Date: Tue, 23 Sep 2008 15:34:07 -0400
User-agent: Thunderbird 2.0.0.16 (Windows/20080708)

amicus_curious wrote:
The test would be where an infringing vendor is ordered by the
> court to disclose the changes made to the GPL source and not
> offered voluntarily.

I don't believe this can happen. Someone infringing on the
license can be ordered to stop infringing, and to pay statutory
and actual damages. If they don't want to disclose their changes
they don't have to, but then they don't get to copy and distribute.

It would seem more logical to simply point to the original so that version control is obtained. If there are multiple souces of some source, who is guarantee that all are updated concurrently? With the plethora of versions that usually emanate from and OSS project, I would consider this to be a goal rather than a violation of the GPL.

Given data:
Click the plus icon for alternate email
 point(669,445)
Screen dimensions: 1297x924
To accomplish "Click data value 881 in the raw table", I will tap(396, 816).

Problems to work on:
1. Can you duplicate the GPL message word for word, beginning at the words "Date: Tue, 23" and stopping after "of the GPL."?
2. How would the GPL message continue after its final paragraph? Write the next part.

Final results:
1.
Date: Tue, 23 Sep 2008 15:34:07 -0400
User-agent: Thunderbird 2.0.0.16 (Windows/20080708)

amicus_curious wrote:
The test would be where an infringing vendor is ordered by the
> court to disclose the changes made to the GPL source and not
> offered voluntarily.

I don't believe this can happen. Someone infringing on the
license can be ordered to stop infringing, and to pay statutory
and actual damages. If they don't want to disclose their changes
they don't have to, but then they don't get to copy and distribute.

It would seem more logical to simply point to the original so that version control is obtained. If there are multiple souces of some source, who is guarantee that all are updated concurrently? With the plethora of versions that usually emanate from and OSS project, I would consider this to be a goal rather than a violation of the GPL.

2.
The source provided to users must be exactly the source used
to build the version of the program they receive. That insures
that users can read the program they have. Certainly the creators
of the program are free to go beyond that base requirement, but
the base requirement must be met. One reason is that source code
is changed over time. Absent the GPL's requirements a user who has
received a copy of a program and sometime afterward wants to read
it could find that the version available no longer matched his.

That still seems rather insane.

Different people have different goals. People who do not share
the goals enforced by the GPL ought not to distribute their work
using it. But they should expect that people who do share the
goals of the GPL will ignore their work.